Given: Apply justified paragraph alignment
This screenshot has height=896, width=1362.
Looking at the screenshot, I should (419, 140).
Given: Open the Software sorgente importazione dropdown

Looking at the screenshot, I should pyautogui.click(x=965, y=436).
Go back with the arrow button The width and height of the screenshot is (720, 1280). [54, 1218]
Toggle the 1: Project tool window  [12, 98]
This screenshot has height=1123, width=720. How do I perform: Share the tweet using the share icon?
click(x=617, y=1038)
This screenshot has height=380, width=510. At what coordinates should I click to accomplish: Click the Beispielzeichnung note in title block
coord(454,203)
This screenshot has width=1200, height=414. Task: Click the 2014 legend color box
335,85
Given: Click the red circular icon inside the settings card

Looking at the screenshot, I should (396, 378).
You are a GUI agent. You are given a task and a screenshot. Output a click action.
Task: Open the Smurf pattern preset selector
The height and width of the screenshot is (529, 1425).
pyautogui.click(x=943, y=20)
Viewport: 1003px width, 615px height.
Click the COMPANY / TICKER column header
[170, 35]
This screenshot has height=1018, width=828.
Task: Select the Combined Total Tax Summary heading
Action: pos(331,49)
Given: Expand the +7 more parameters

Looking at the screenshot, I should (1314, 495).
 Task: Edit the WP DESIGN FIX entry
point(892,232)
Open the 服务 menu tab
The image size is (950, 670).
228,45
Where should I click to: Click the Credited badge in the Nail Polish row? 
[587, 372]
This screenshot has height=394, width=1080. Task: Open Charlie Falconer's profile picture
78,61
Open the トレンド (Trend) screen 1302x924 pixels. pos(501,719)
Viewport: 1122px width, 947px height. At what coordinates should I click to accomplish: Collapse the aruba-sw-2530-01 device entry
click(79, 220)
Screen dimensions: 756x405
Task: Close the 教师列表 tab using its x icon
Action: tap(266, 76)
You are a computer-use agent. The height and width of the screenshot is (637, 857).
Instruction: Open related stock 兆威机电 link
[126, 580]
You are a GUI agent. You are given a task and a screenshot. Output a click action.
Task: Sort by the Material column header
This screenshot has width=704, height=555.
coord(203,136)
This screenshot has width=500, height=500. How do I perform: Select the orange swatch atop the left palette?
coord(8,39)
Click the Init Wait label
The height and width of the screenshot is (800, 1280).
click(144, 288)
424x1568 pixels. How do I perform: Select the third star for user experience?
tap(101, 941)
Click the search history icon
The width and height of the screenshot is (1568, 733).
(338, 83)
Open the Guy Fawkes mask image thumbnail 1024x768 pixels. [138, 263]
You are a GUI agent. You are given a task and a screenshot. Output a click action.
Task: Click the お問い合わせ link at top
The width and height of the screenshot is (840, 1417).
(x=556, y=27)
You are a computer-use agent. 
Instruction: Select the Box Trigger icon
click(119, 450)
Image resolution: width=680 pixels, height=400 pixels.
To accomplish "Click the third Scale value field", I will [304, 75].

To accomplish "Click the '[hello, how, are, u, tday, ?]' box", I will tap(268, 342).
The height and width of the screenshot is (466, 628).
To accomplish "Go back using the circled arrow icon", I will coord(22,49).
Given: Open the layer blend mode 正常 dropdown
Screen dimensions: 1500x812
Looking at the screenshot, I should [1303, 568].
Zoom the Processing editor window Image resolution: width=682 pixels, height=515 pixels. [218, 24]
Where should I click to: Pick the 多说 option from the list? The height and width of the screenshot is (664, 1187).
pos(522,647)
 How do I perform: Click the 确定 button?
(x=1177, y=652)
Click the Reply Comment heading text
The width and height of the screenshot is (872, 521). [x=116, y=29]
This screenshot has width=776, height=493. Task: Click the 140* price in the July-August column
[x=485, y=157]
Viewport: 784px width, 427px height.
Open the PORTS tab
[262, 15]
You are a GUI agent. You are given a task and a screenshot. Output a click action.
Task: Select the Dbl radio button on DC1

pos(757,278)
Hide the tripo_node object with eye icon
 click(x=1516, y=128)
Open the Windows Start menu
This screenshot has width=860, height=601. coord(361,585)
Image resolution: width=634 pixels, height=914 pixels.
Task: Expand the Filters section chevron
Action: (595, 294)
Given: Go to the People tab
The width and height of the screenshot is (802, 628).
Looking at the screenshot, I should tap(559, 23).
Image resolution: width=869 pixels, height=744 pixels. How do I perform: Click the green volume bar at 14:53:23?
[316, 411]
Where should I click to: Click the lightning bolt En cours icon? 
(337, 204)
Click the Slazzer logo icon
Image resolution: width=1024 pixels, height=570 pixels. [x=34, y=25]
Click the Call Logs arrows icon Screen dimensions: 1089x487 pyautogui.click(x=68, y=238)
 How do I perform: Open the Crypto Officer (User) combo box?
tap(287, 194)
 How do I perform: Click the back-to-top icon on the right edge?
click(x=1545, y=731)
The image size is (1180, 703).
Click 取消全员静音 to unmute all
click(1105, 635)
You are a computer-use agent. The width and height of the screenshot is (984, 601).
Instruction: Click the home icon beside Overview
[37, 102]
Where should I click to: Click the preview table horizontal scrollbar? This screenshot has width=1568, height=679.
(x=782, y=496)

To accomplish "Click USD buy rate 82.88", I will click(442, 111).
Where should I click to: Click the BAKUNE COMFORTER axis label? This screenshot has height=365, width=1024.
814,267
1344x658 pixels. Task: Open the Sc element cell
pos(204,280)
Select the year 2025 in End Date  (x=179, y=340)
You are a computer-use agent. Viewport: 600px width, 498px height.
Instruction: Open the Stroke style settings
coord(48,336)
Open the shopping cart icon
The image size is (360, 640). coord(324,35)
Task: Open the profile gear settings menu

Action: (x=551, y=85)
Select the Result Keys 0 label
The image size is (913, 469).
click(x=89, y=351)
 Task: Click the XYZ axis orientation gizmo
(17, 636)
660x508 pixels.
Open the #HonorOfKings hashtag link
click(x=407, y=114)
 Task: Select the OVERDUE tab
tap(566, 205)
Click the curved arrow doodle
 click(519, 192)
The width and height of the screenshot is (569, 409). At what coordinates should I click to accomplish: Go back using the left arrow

================================

■ THE PROBLEM: Copy every line above that includes the string "computer".

■ TASK RESPONSE:
You are a computer-use agent. The height and width of the screenshot is (637, 857).
You are a computer-use agent. 
You are a computer-use agent. The width and height of the screenshot is (984, 601).
You are a computer-use agent. Viewport: 600px width, 498px height.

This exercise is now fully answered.